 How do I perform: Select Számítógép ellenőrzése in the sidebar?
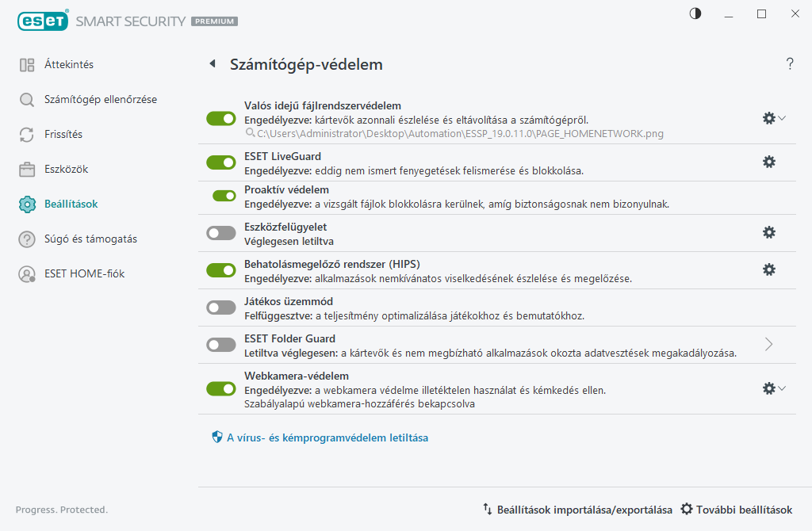pos(100,99)
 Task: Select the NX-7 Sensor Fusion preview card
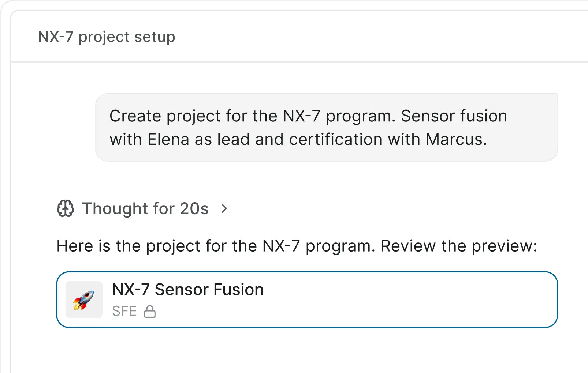(366, 300)
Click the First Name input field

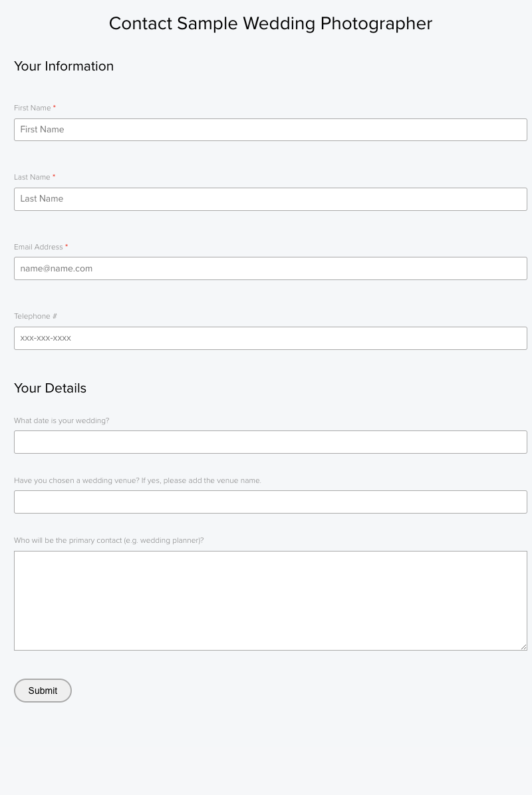[270, 130]
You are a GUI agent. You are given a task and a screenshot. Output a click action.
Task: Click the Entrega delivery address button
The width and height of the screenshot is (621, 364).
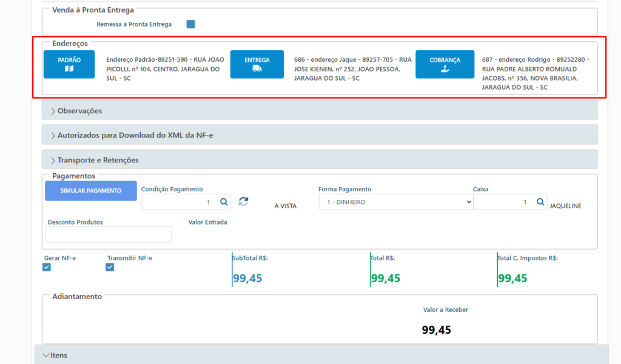tap(257, 64)
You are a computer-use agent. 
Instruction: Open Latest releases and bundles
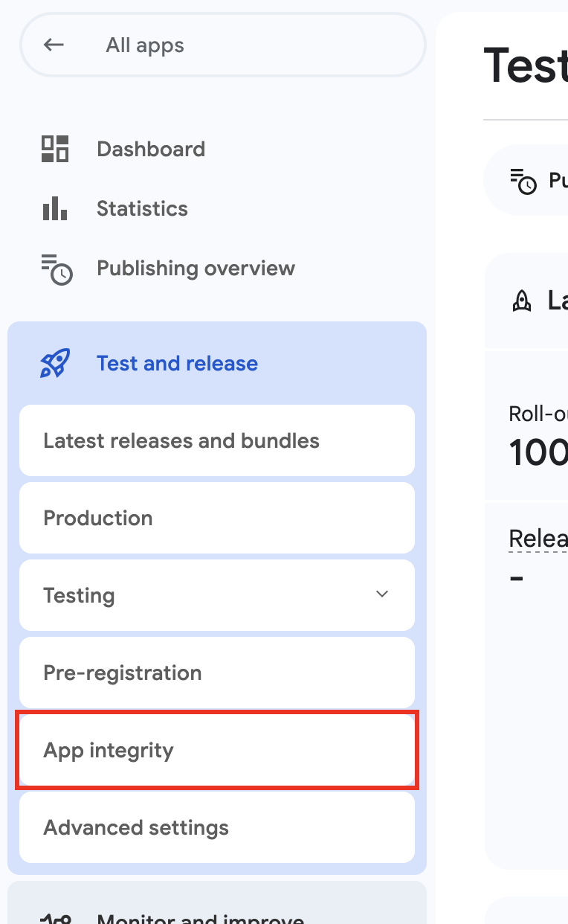coord(181,441)
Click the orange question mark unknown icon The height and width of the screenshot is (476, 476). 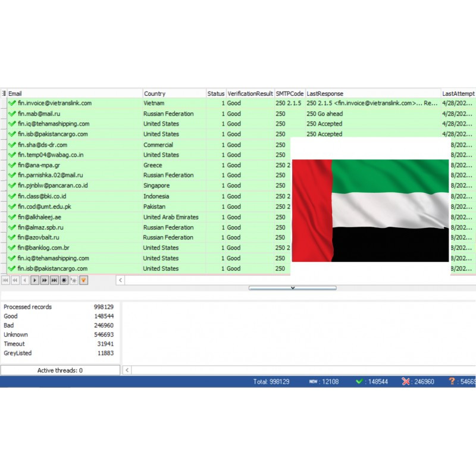452,381
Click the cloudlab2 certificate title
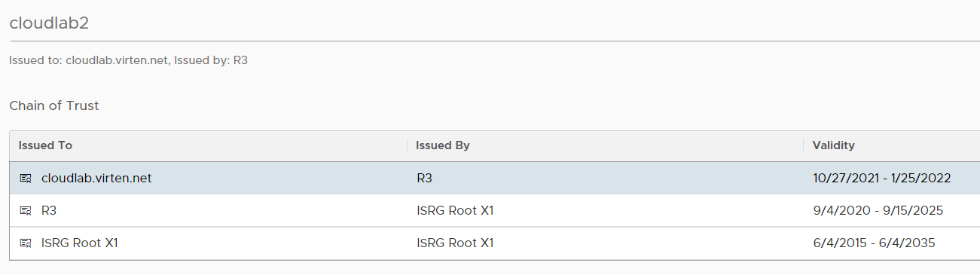The width and height of the screenshot is (980, 275). (49, 23)
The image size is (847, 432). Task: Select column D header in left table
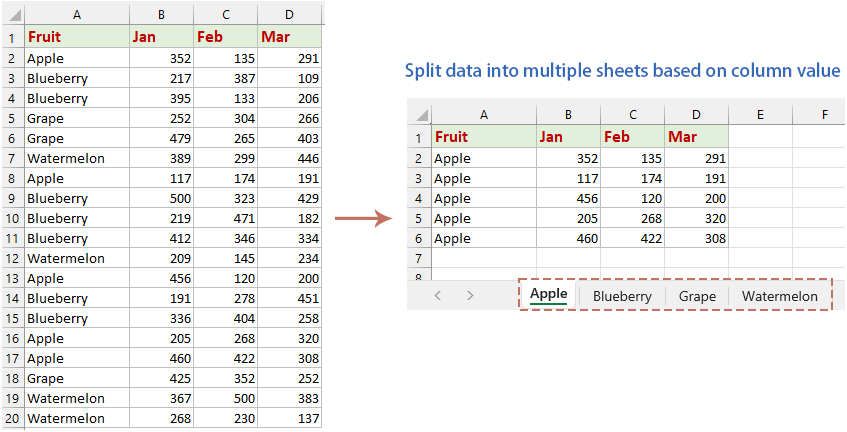pyautogui.click(x=290, y=14)
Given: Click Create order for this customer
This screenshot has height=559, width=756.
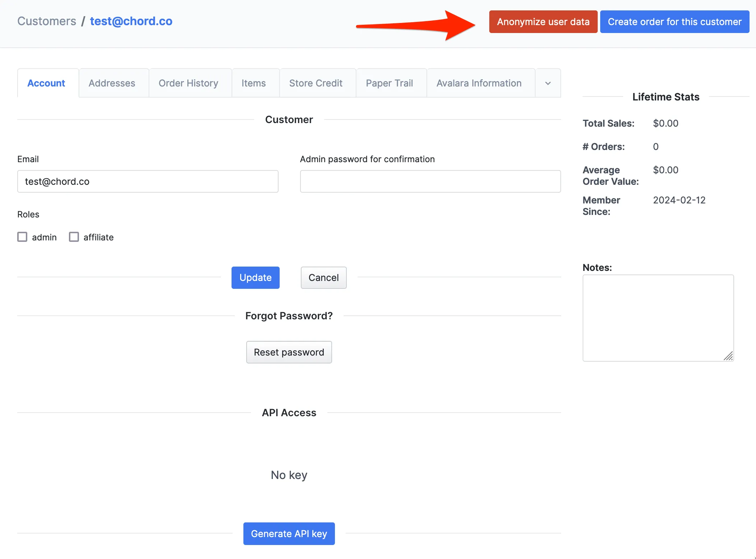Looking at the screenshot, I should point(675,22).
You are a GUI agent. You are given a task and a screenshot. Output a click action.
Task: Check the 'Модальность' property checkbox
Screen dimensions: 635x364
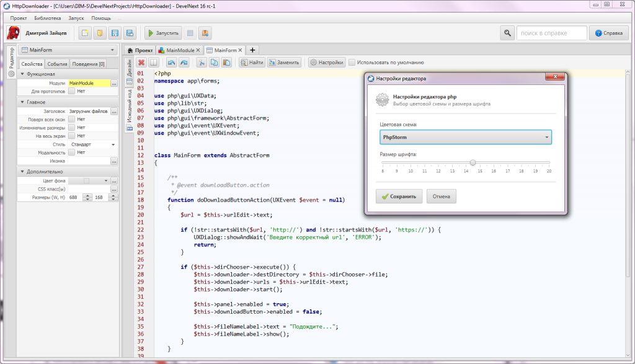pos(72,152)
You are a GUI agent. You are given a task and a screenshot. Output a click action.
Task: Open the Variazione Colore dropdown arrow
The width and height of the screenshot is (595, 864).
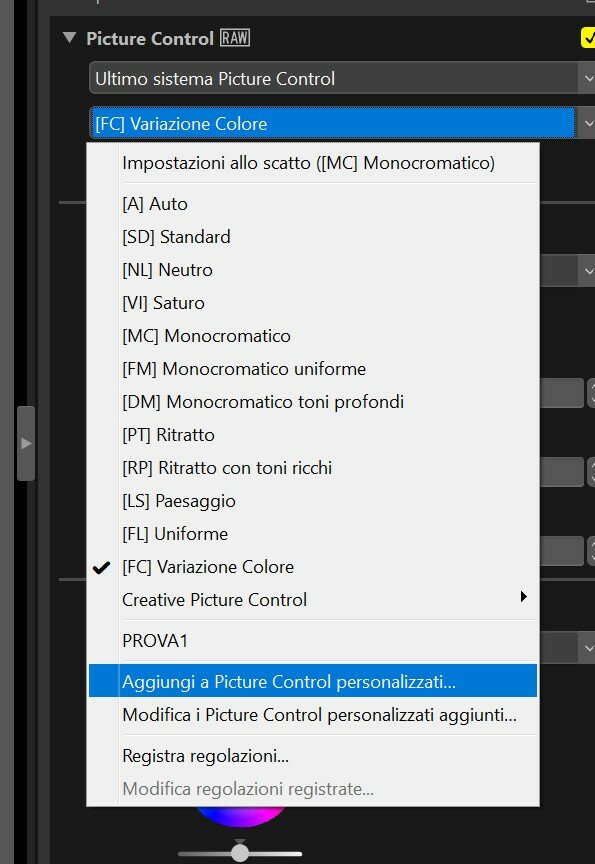coord(587,123)
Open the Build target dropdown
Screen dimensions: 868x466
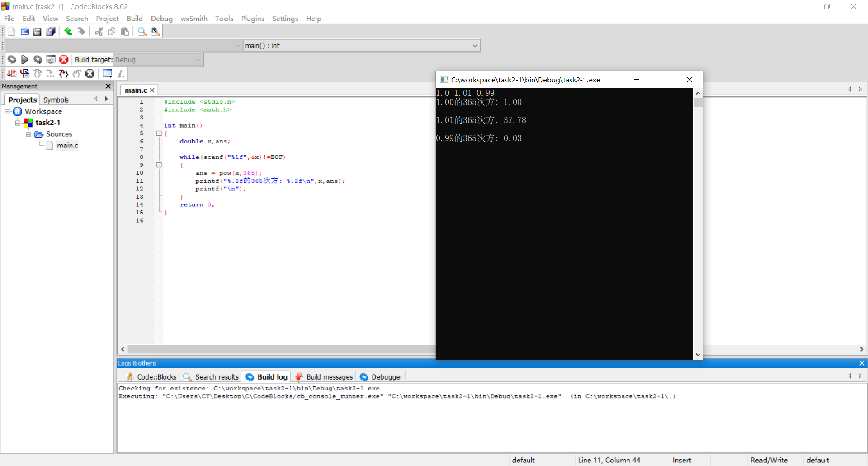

* _DESCRIPTION OF THE TASK_
In these entries, some lines may contain the string "dropdown". Give the number of such lines and nothing more.

* _RESULT OF THIS TASK_
2